Les partisans du maintien coute que coute de Blaise Compaoré au pouvoir au-delà de son mandat constitutionnel (qui prend fin en décembre 2015) ont plusieurs scénarii dans leur agenda politique d'ici l'année 2015. Plusieurs coups de force contre l'ordre constitutionnel sont à l'étude.

Le premier scénario envisagé fait du président Blaise Compaoré l'acteur principal du coup de force, en utilisant des artifices légaux à sa disposition. En effet, un habillage légal serait nécessaire pour masquer la réalité du coup d'Etat. C'est pourquoi, certaines prérogatives constitutionnelles du président pourraient être appelées au secours pour opérer la manœuvre. Dans ce scénario, le président dispose de deux options. La première, l'usage de l'article 50 de la constitution pour dissoudre l'Assemblée nationale. Celui-ci stipule en effet que « Le président du Faso peut, après consultation du Premier ministre et du Président de l'Assemblée nationale, prononcer la dissolution de l'Assemblée nationale... » Mais la mise à bas de l'Assemblée nationale ne suffirait pas pour bloquer le fonctionnement des institutions. Le même article 50 de la constitution ne donne pas toutes les cartes au président du Faso. « En cas de dissolution, les élections législatives ont lieu trente jours au moins et soixante jours au plus après la dissolution. Il ne peut être procédé à une nouvelle dissolution dans l'année qui suit ces élections... » Comme on le voit, la simple dissolution de l'Assemblée nationale ne suffit pas parce qu'elle appelle forcément à de nouvelles élections dans les deux mois qui suivent. Or, ce n'est pas l'effet recherché. Pour rendre difficile l'organisation des élections, on ne peut que paralyser les autres institutions comme le Conseil constitutionnel et la Commission électorale.
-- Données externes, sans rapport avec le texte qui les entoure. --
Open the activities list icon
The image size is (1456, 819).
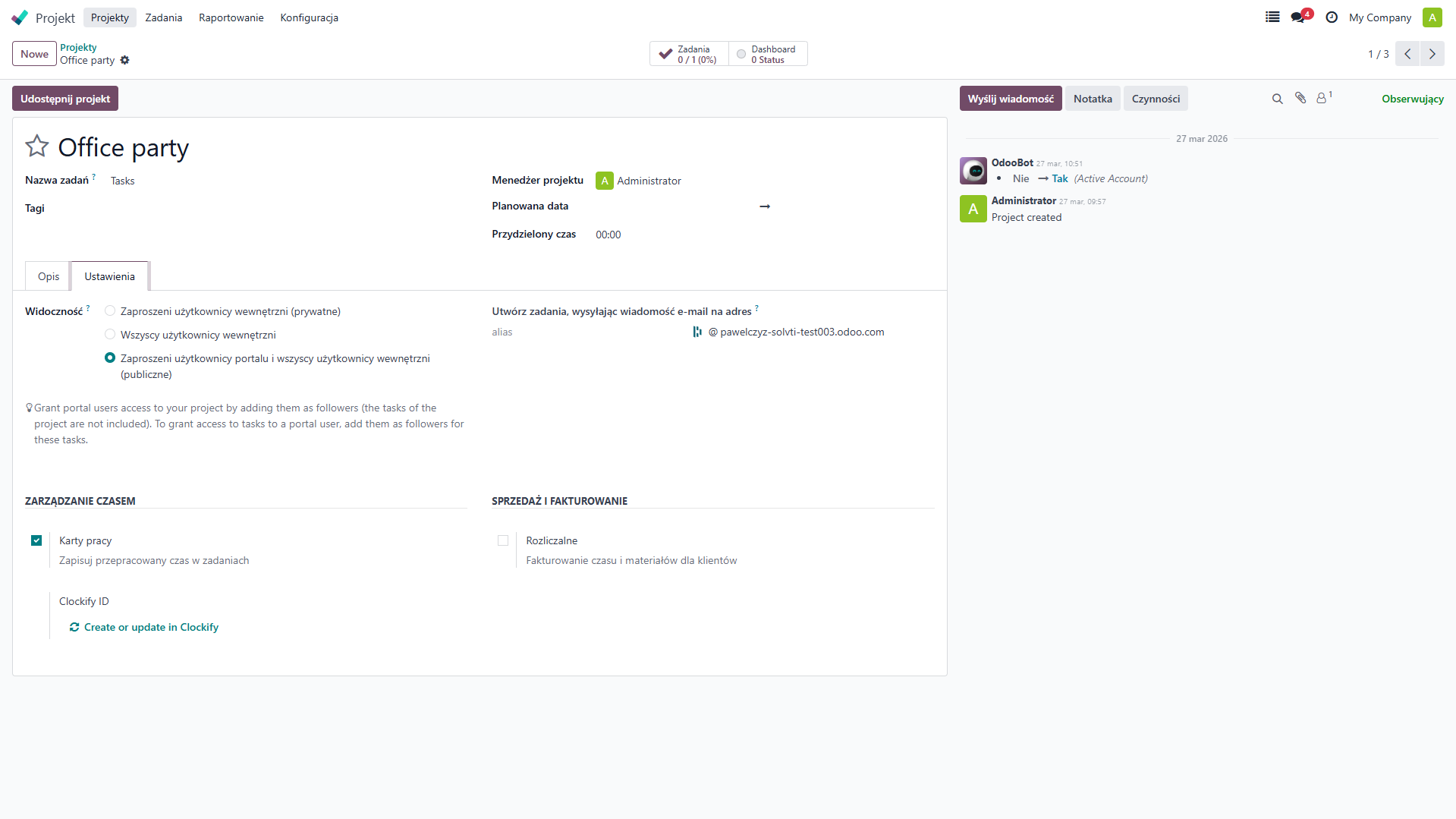(x=1272, y=17)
Provoquer la paralysie des institutions

Pour le Conseil constitutionnel, la révocation de son président pourrait être envisagée. En vertu de l'article 153 de la constitution, celui-ci est nommé par le président du Faso et son mandat n'est pas déterminé contrairement à ses pairs nommés pour un mandat unique et non révocable de neuf (9) ans. Le président de l'institution garante du respect de la constitution se trouve donc dans une position inconfortable, à la merci de celui qui l'a fait roi. On se rappelle qu'en 2009, le président Compaoré avait usé de ses prorogatives pour congédier le président Drissa Traoré. Aujourd'hui encore, il peut rééditer son geste car la réforme constitutionnelle de juin 2012 n'a pas changé le statut de vulnérabilité du président du Conseil constitutionnel. Elle a juste augmenté le nombre de conseillers en octroyant entre autres le pouvoir de nomination au président du sénat.
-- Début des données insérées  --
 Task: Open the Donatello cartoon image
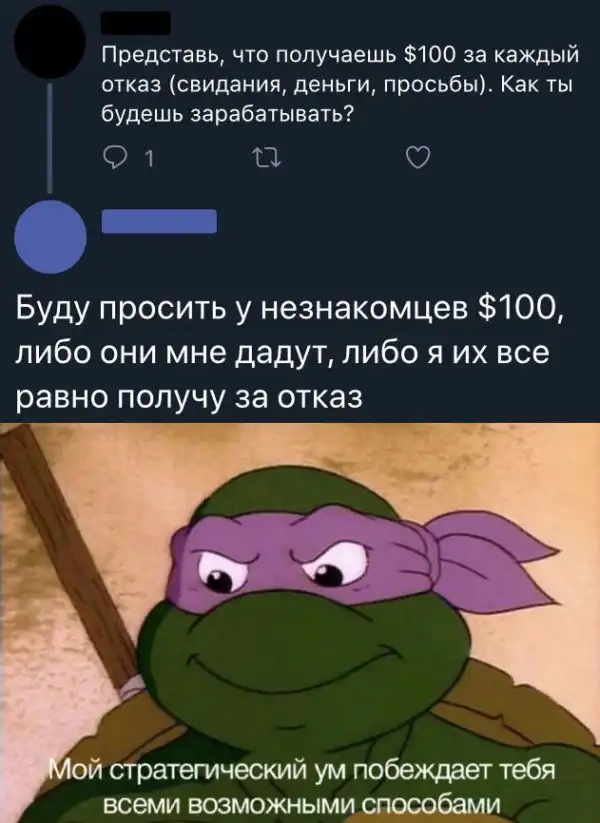tap(300, 622)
En démettant le président du Conseil constitutionnel sans en nommer un autre, il paralyse l'institution qui a besoin de son quorum entier pour fonctionner. Pour la Commission électorale, il suffirait simplement qu'une de ses composantes (les représentants de la mouvance présidentielle par exemple) claque la porte pour la rendre inopérante. En neutralisant le fonctionnement du Conseil constitutionnel et de la Commission électorale nationale indépendante (CENI), on peut se passer de toute élection à brève échéance. Cela laisse le temps de dérouler tout le scénario. Le président ayant joué sa partition, il va transmettre le relais aux forces politiques qui lui sont favorables.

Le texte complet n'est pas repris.